Badania laboratoryjne nie wyjaśniły przyczyny śmierci 63-letniego mężczyzny w Szpitalu Wojewódzkim w Słupsku. Według wstępnych ustaleń zatruł się grzybami.
– Przyczyną śmierci była ostra niewydolność wątroby, ale nie udało się ustalić z całą pewnością, w jaki sposób do niej doszło – poinformował rzecznik Szpitala Wojewódzkiego w Słupsku Marcin Prusak.
– Wyniki badań laboratoryjnych mężczyzny, który zmarł w szpitalu z powodu ostrej niewydolności wątroby, nie potwierdziły zatrucia muchomorem sromotnikowym. Wynik ten nie rozstrzyga wprost, czy mężczyzna rzeczywiście zatruł się grzybami i zatrucie to było powodem jego śmierci – dodał rzecznik.
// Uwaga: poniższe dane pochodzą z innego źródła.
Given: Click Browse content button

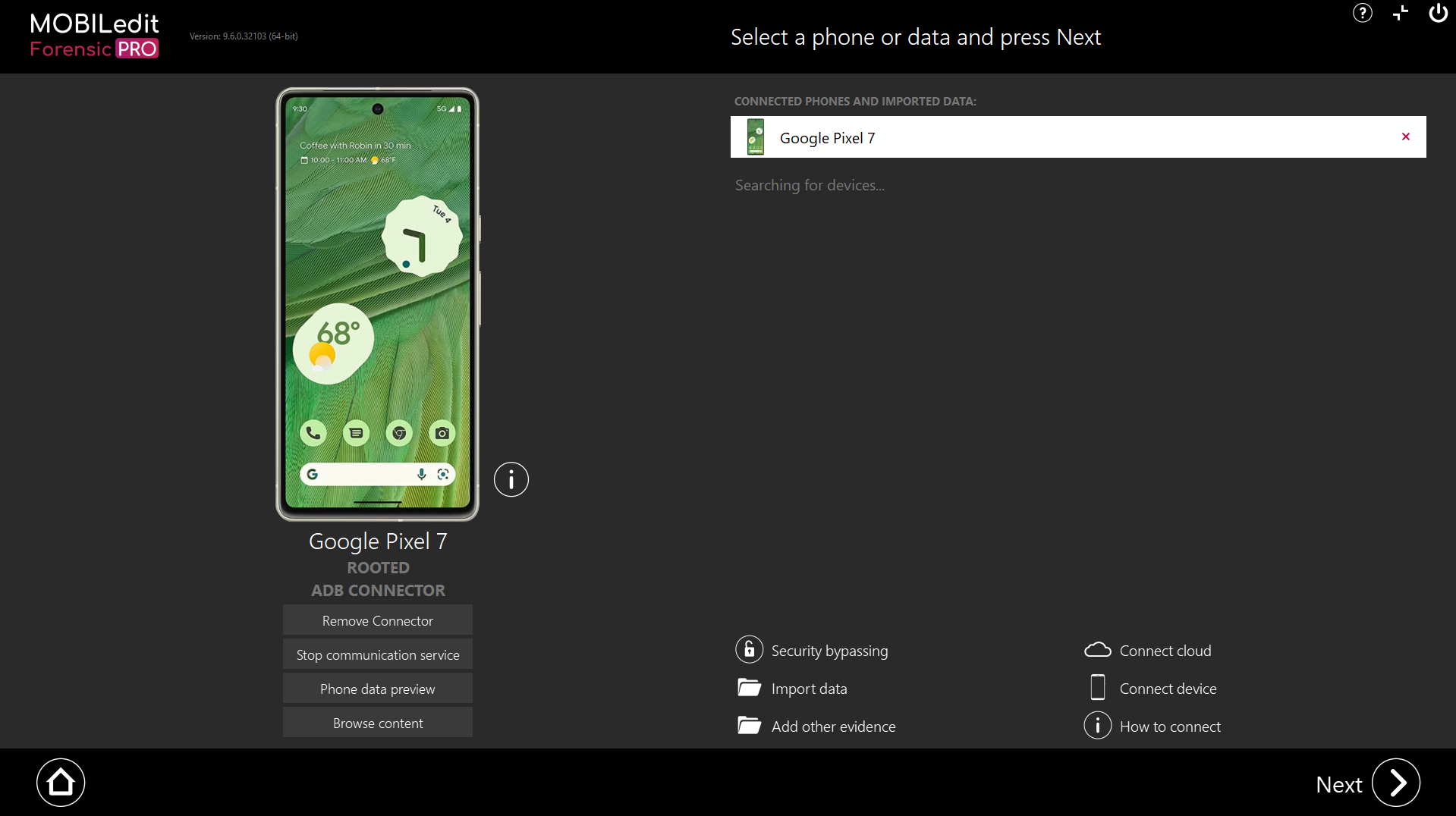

SĄ PRZYPUSZCZENIA, PEWNOŚCI BRAK
– Lekarze zwracają jednak uwagę, że była niewielka szansa, że badania laboratoryjne wykażą zatrucie grzybami, gdyż pacjent trafił do szpitala dopiero ponad cztery dni od ich spożycia. Okres ten jest zbyt długi dla uzyskania pozytywnego wyniku badań. Wszystkie objawy kliniczne i wywiad z pacjentem wskazują na to, że powodem śmierci pacjenta było jednak właśnie zatrucie grzybami – wyjaśnił Marcin Prusak.
Jak ustalił reporter Radia Gdańsk, 63-latek miał pomylić małą kanię z muchomorem.